> **How to complete this task**: Write out nothing but the lines from the one containing "Where should I" through the last line below, both included, and without the pictures.

:::

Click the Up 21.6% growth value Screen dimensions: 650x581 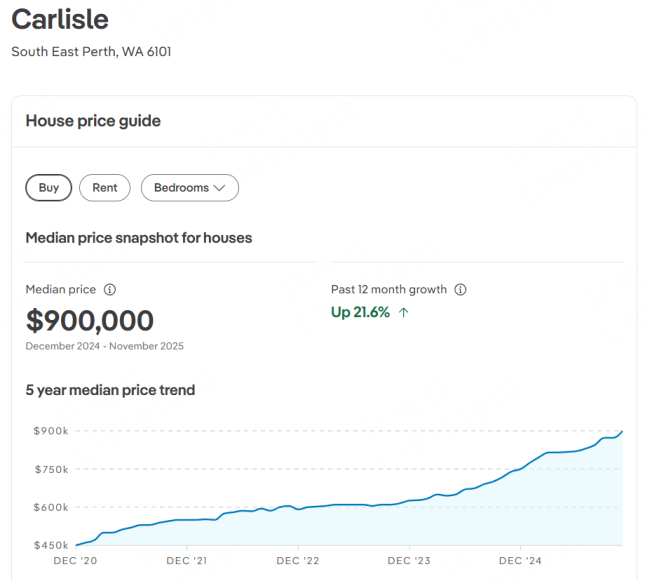(360, 312)
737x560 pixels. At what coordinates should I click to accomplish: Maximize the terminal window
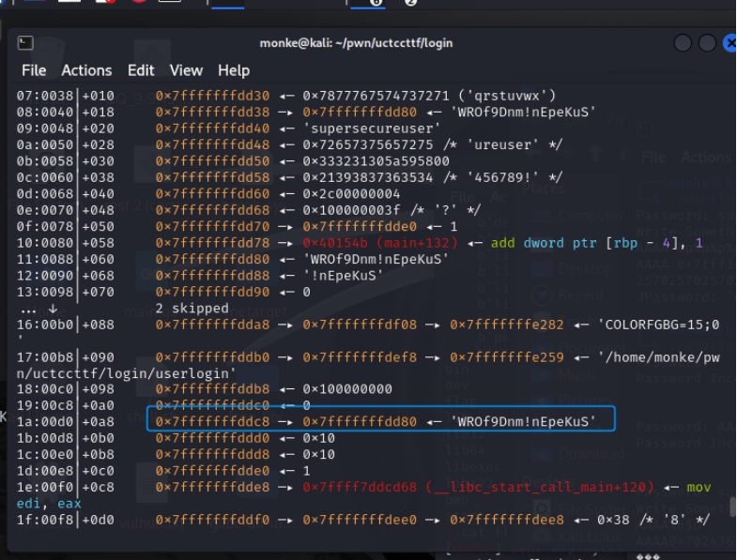(707, 43)
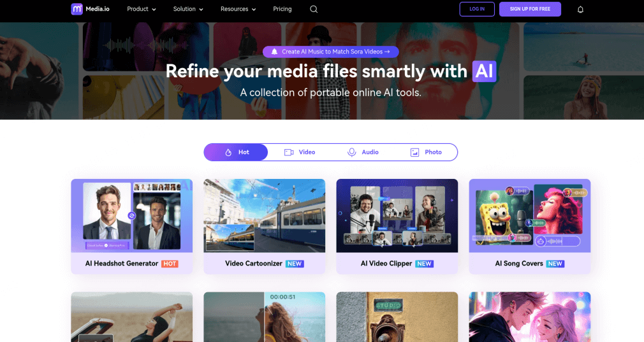Click the notification bell icon
Viewport: 644px width, 342px height.
[x=580, y=10]
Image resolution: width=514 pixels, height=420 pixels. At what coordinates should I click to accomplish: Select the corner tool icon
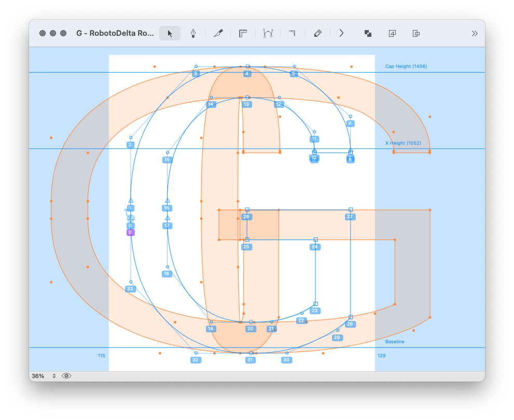[x=292, y=33]
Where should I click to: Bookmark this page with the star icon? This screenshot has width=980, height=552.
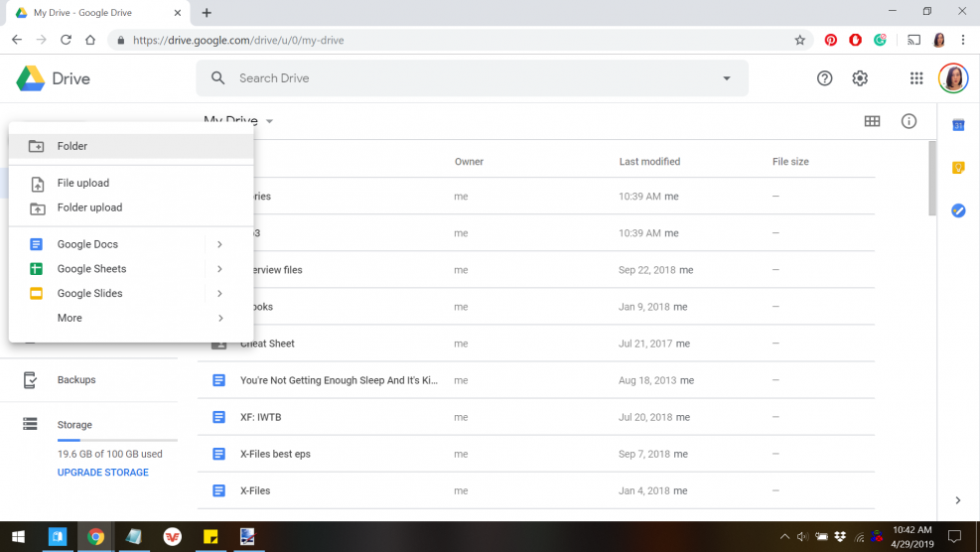[x=799, y=41]
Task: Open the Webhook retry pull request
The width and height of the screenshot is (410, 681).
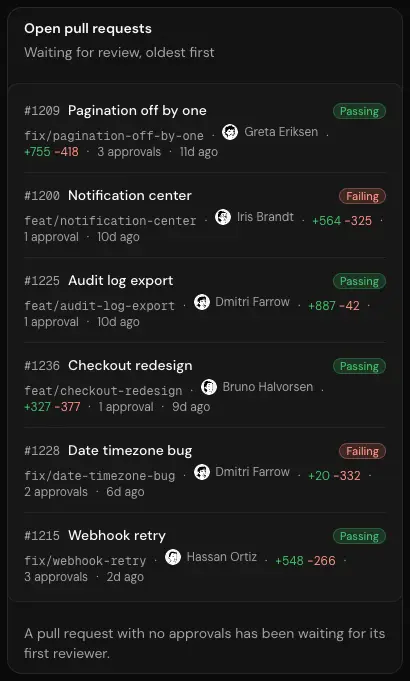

:::

> **Task output**:
Where should I click to: Bookmark this page with the star icon? This screenshot has width=980, height=552.
[x=799, y=41]
Task: Open the Webhook retry pull request
The width and height of the screenshot is (410, 681).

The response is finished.